Published: 01 Mar 2026, Last Modified: 02 Mar 2026AI&PDE PosterEveryoneRevisionsBibTeXCC BY 4.0
Keywords: physics foundation models, representation learning, pretraining strategies, surrogate models, PDE emulation, transfer learning, autoregressive models, domain adaptation
TL;DR: A systematic investigation of tokeniser pretraining for physics foundation models, demonstrating that benefits depend critically on domain alignment, with in-domain pretraining reducing error by 64%.
Abstract: We investigate the impact of tokeniser pretraining on the accuracy and efficiency of physics emulation. Modern high-resolution simulations produce vast volumes of data spanning diverse physical regimes and scales. Training foundation models to learn the dynamics underlying such data enables the modelling of complex multiphysics phenomena, especially in data-limited settings. The emerging class of physics foundation models typically aims to learn two tasks jointly: (i) extracting compact representations of high-resolution spatiotemporal data, and (ii) capturing governing physical dynamics.

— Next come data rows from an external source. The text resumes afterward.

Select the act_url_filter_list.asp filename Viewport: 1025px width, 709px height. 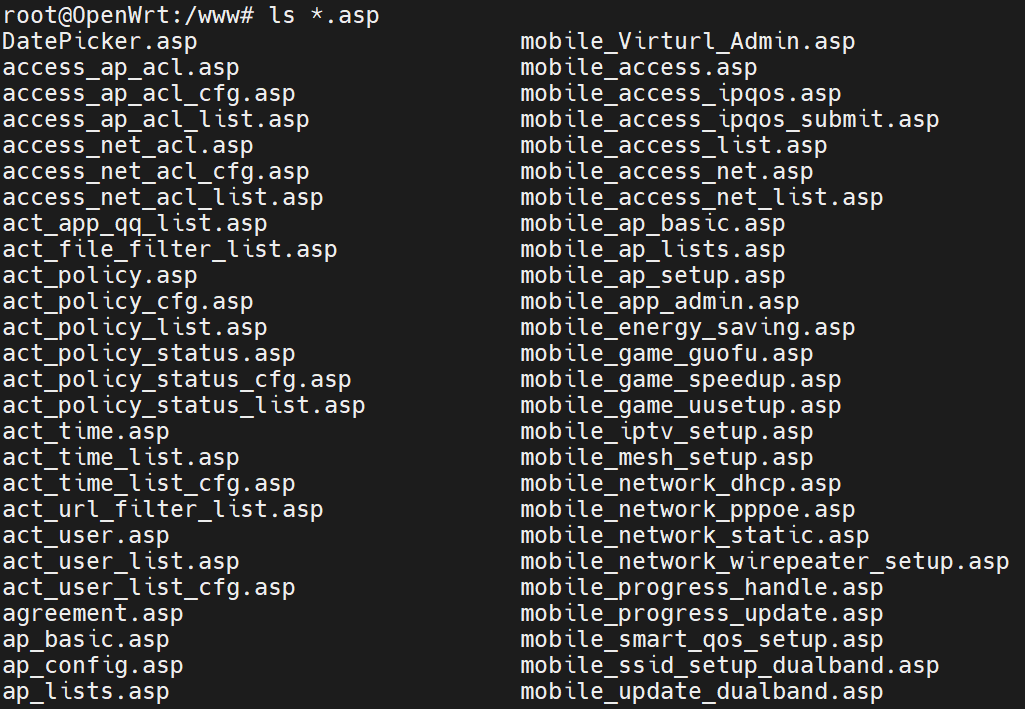click(163, 510)
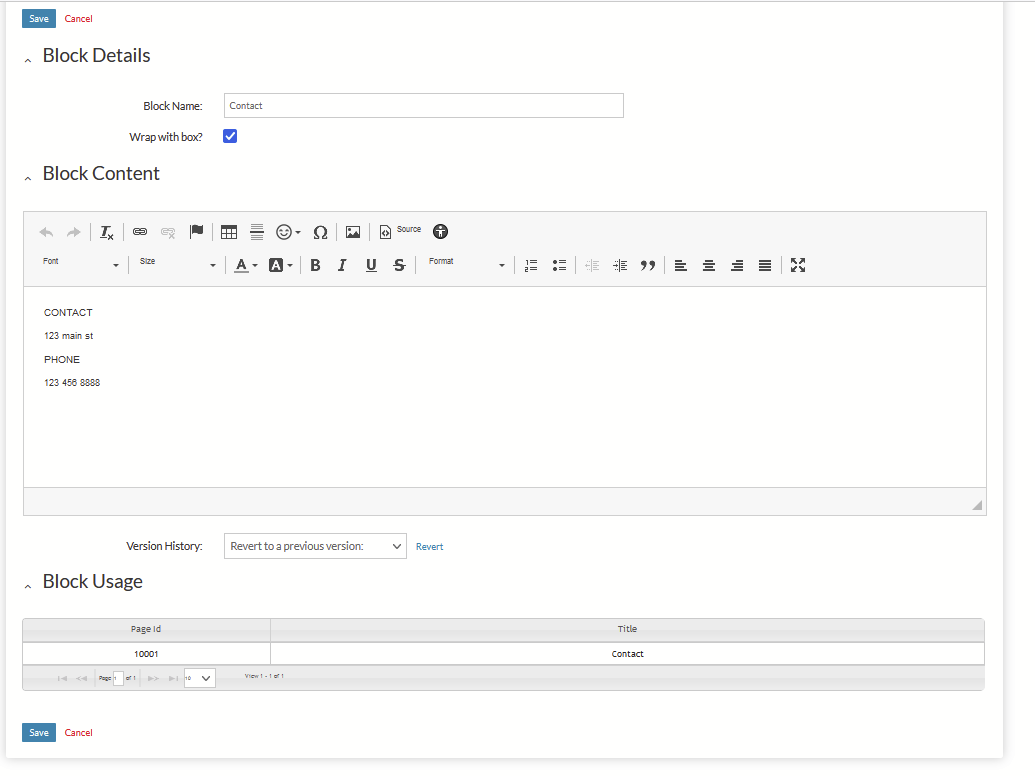Switch to Source view in editor
The width and height of the screenshot is (1035, 776).
tap(401, 231)
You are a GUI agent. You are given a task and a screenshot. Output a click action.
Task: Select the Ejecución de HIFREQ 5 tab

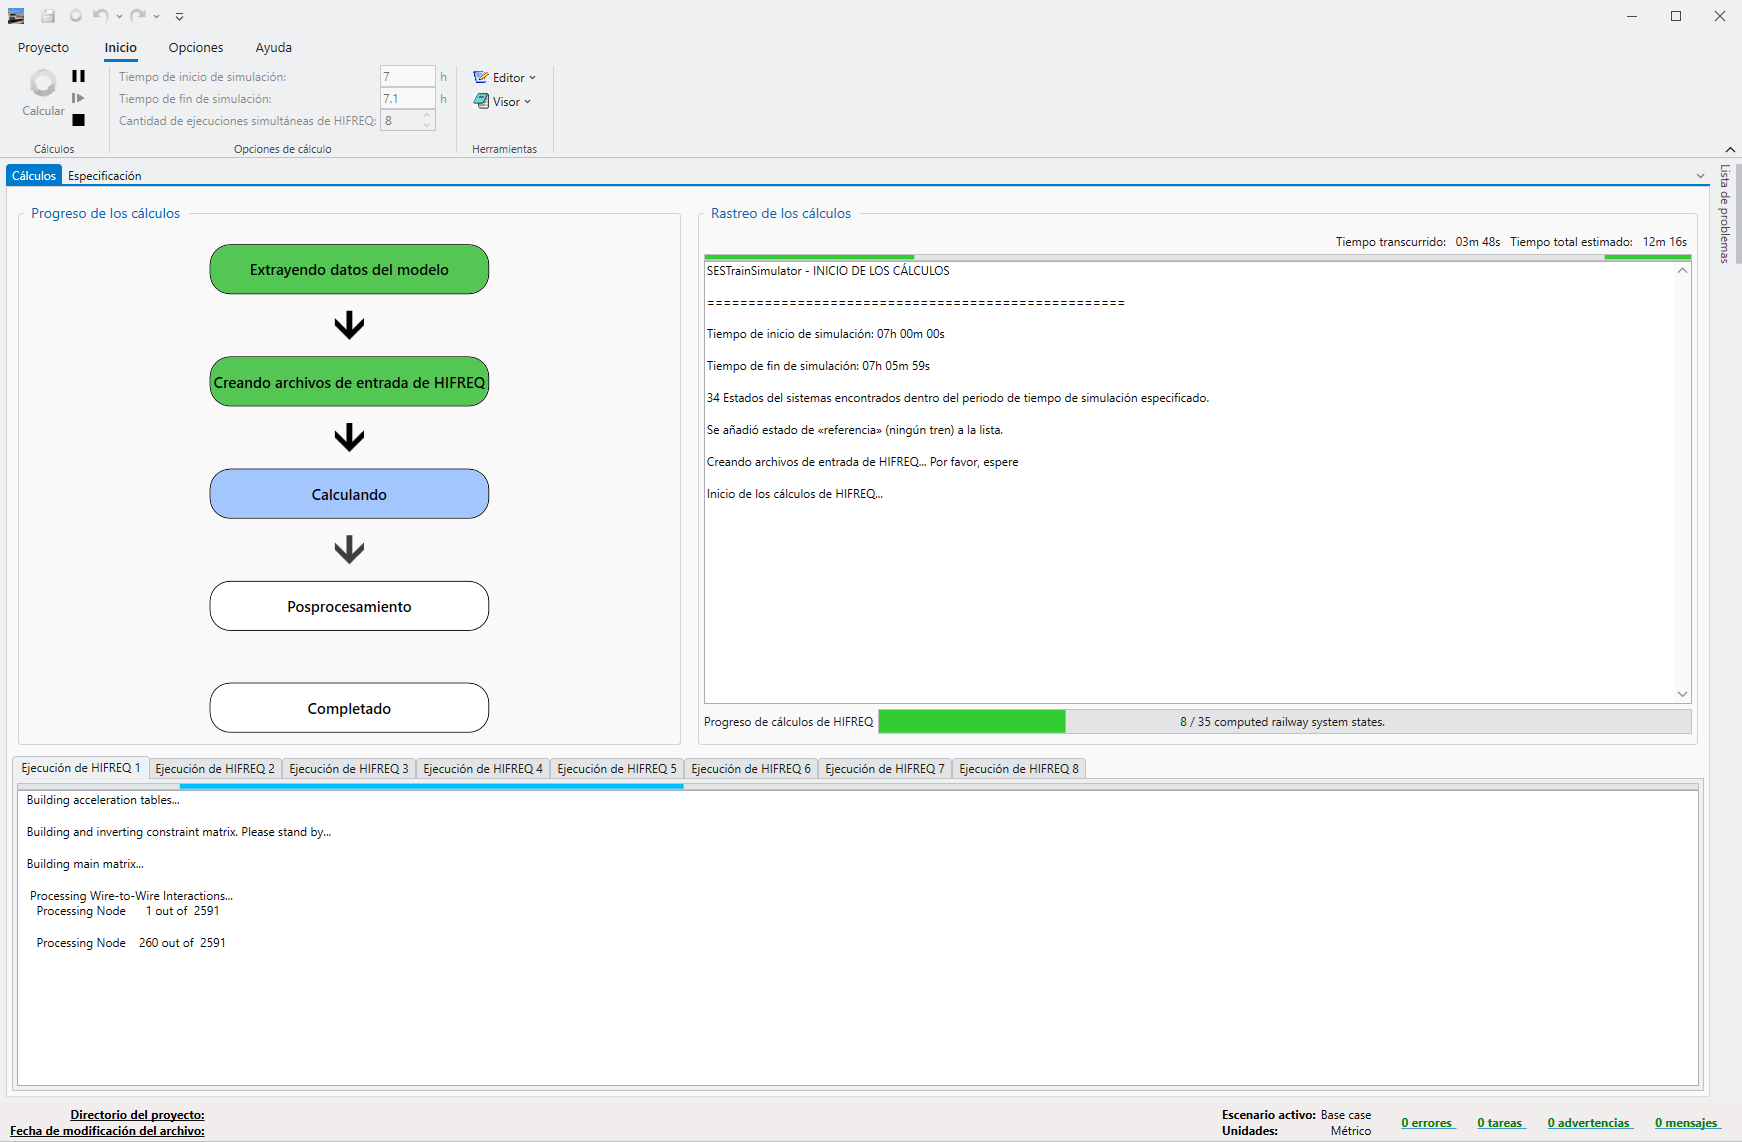tap(616, 768)
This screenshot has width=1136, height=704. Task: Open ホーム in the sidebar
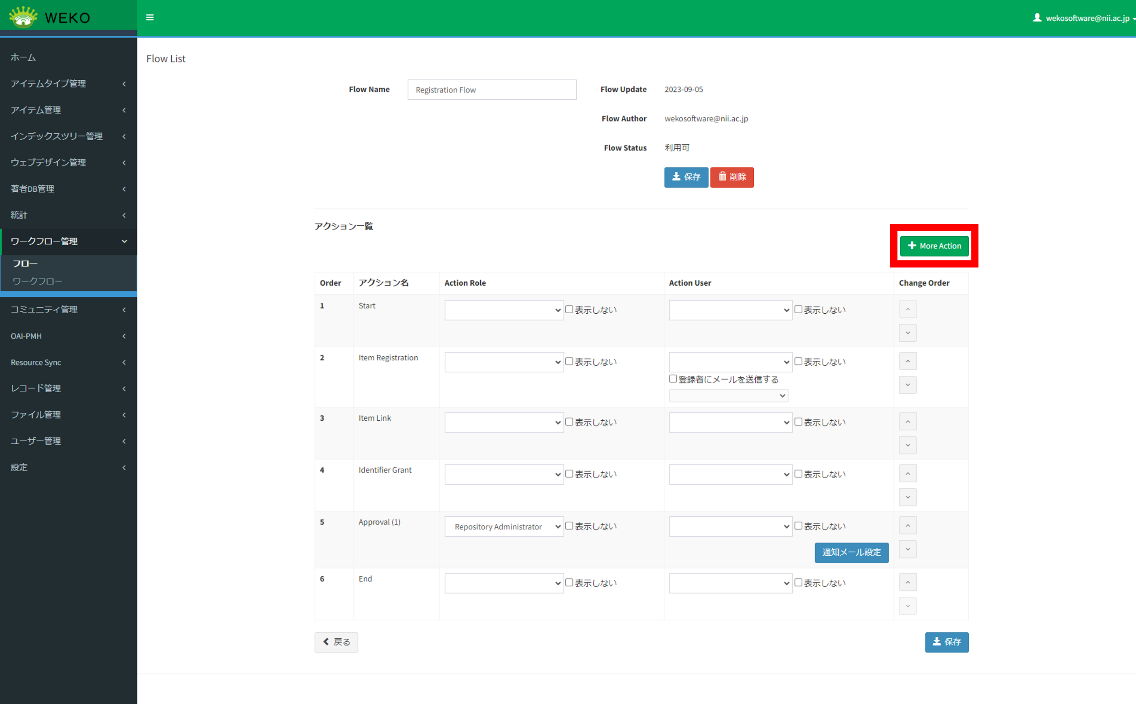click(24, 58)
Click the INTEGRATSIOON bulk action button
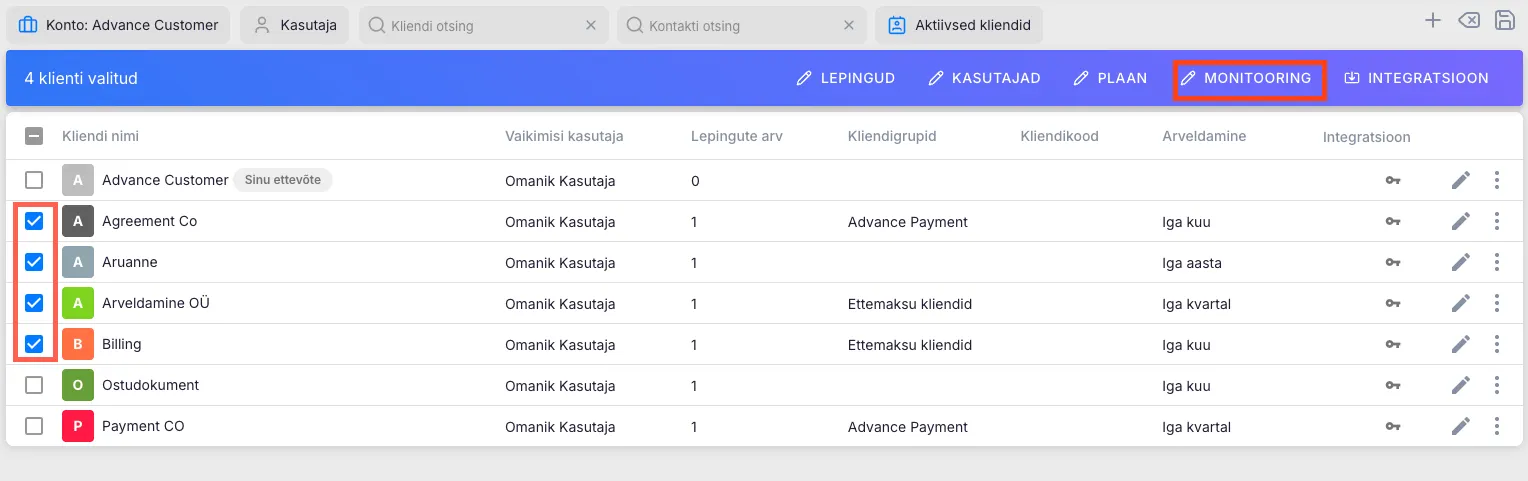Screen dimensions: 1528x481 (1416, 78)
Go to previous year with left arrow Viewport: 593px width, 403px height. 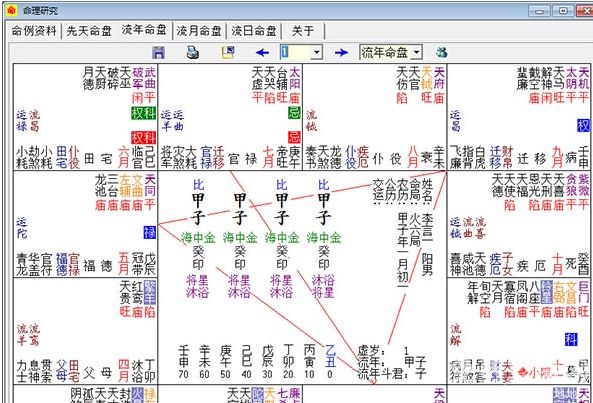click(262, 53)
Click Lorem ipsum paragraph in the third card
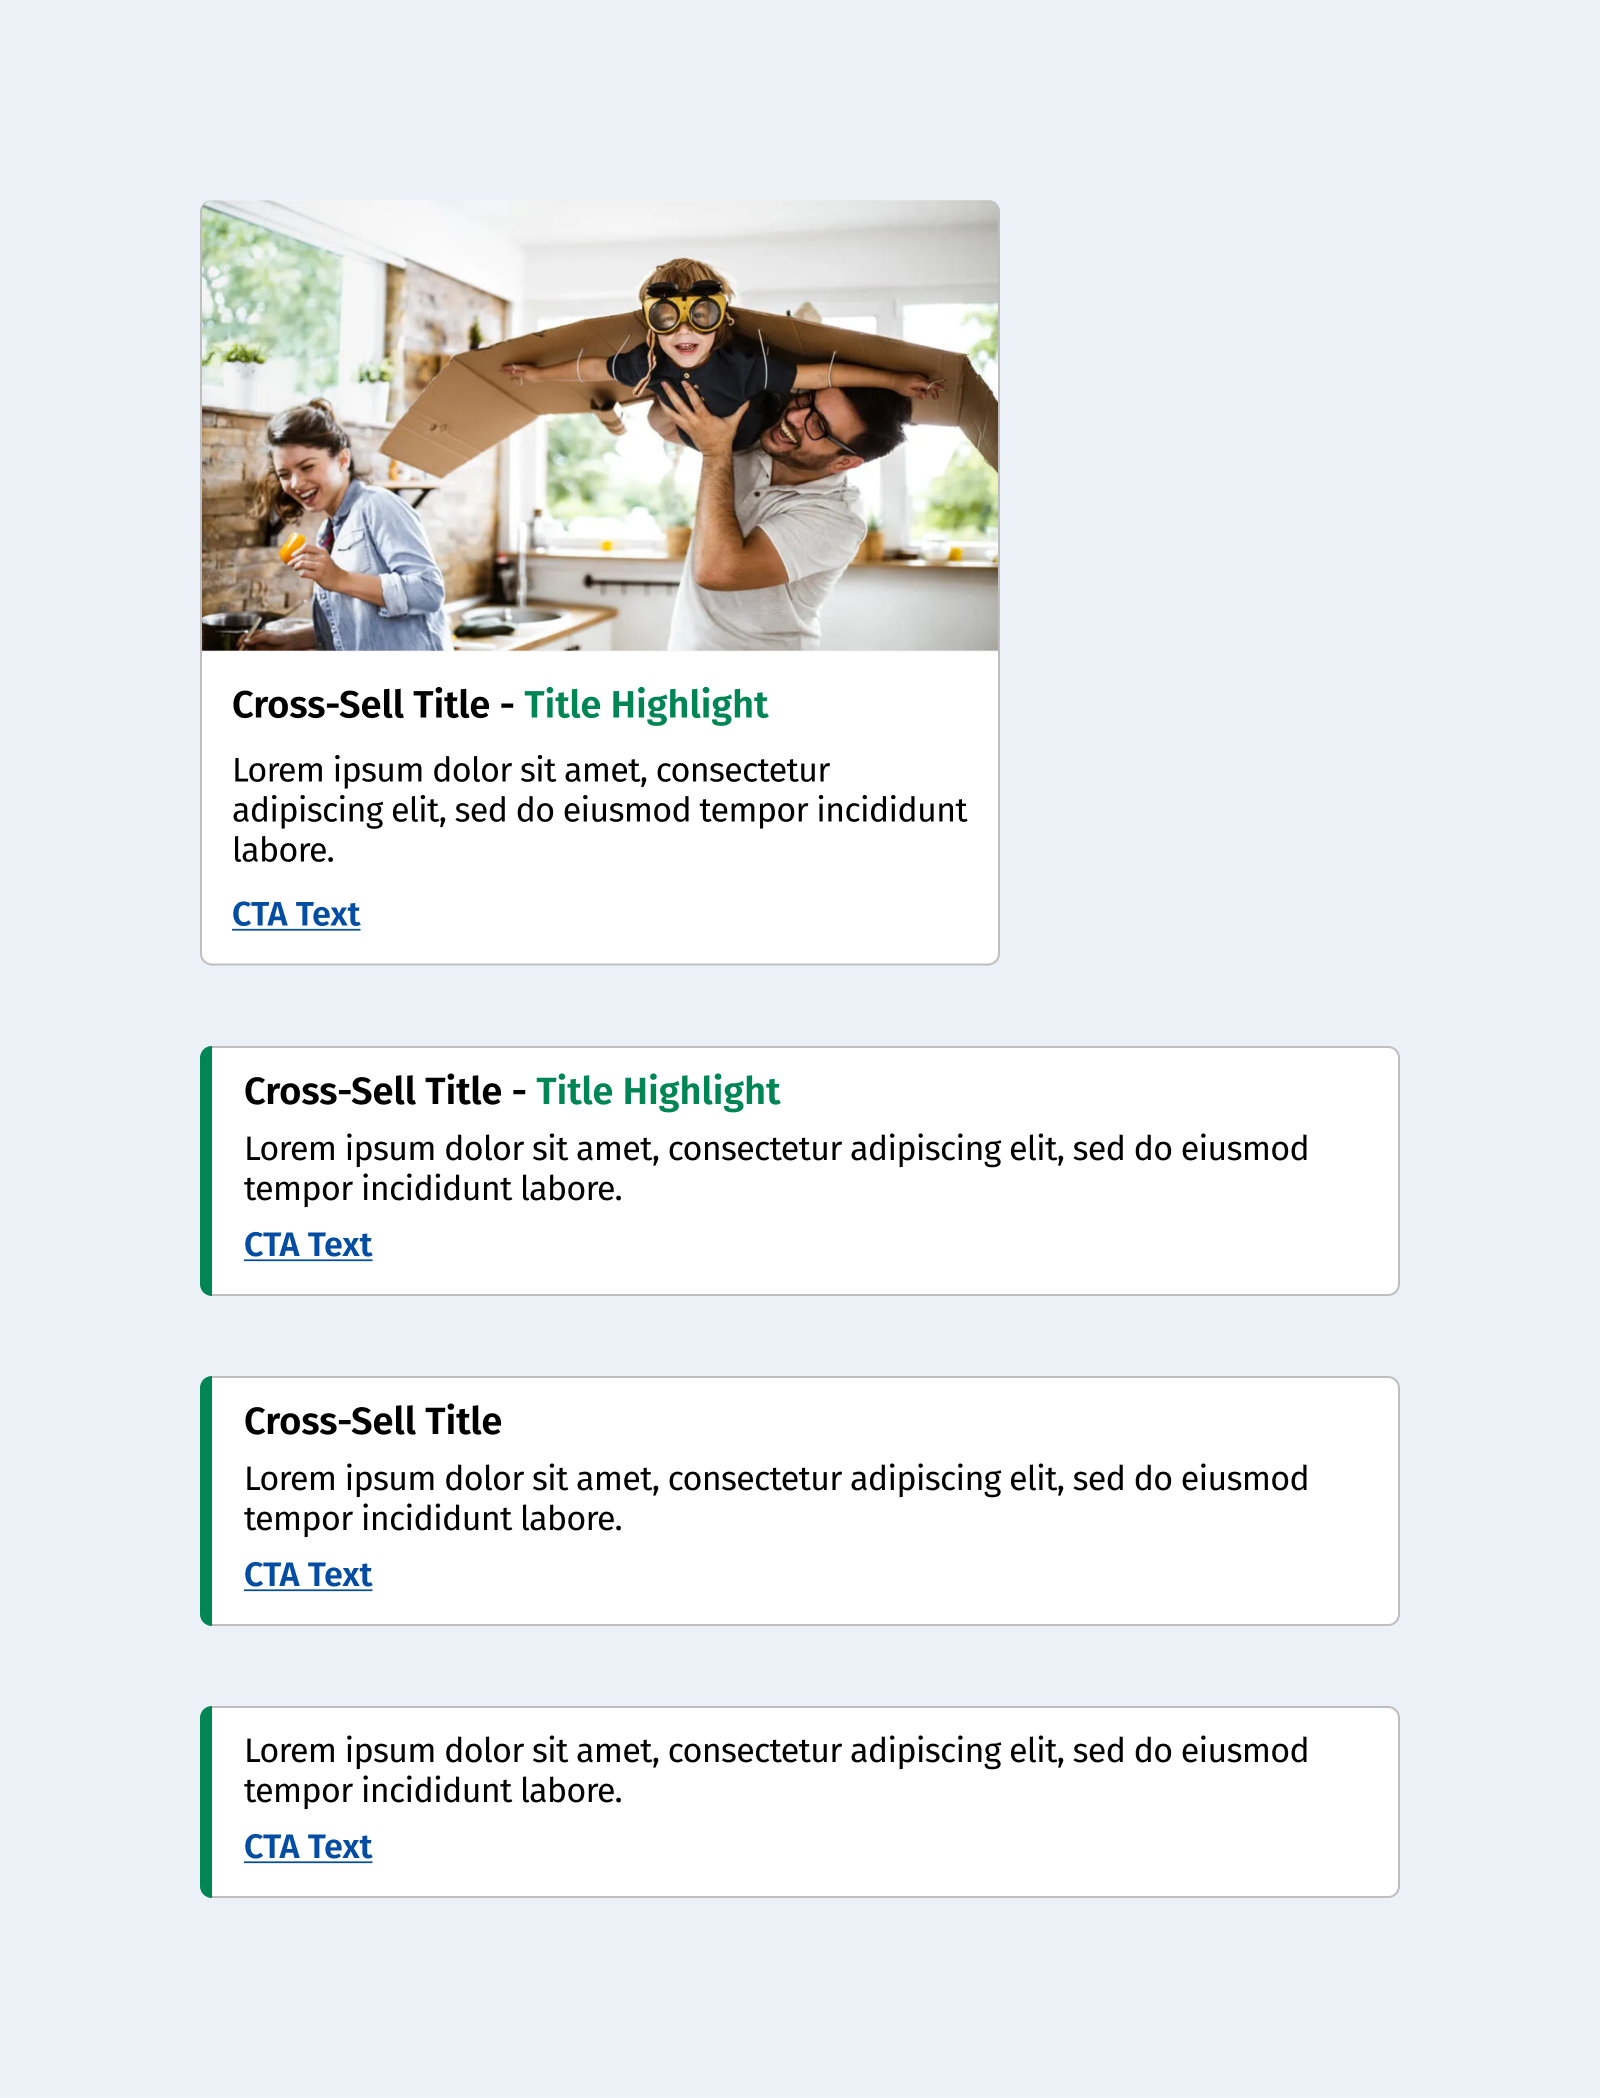Screen dimensions: 1600x2098 click(x=776, y=1498)

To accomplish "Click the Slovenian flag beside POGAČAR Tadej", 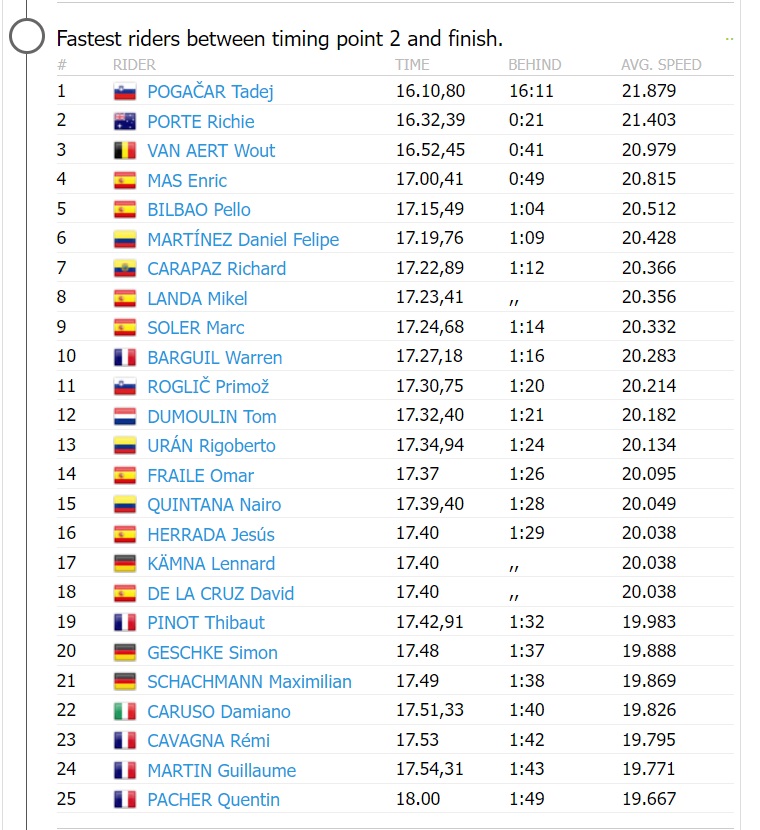I will (x=124, y=92).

However, learning both tasks from scratch simultaneously can impede the effectiveness of either process. We demonstrate that pretraining the tokeniser with an autoencoding objective prior to training the dynamics model enhances computational efficiency for downstream tasks. Notably, the magnitude of this benefit depends on domain alignment: pretraining on the same physical system as the downstream task yields the largest improvements, while pretraining on other systems provides moderate gains. In-domain pretraining reduces VRMSE by 64\% after 10,500 training steps compared to training from scratch. To our knowledge, this is the first systematic investigation of tokeniser pretraining for physics foundation models. We further introduce flexible spatiotemporal compression operations that extend causal convolutions to support runtime-adjustable compression ratios, enabling efficient adaptation to diverse downstream tasks. Our findings provide practical guidance for training efficient physics emulators and highlight the importance of strategic pretraining data selection.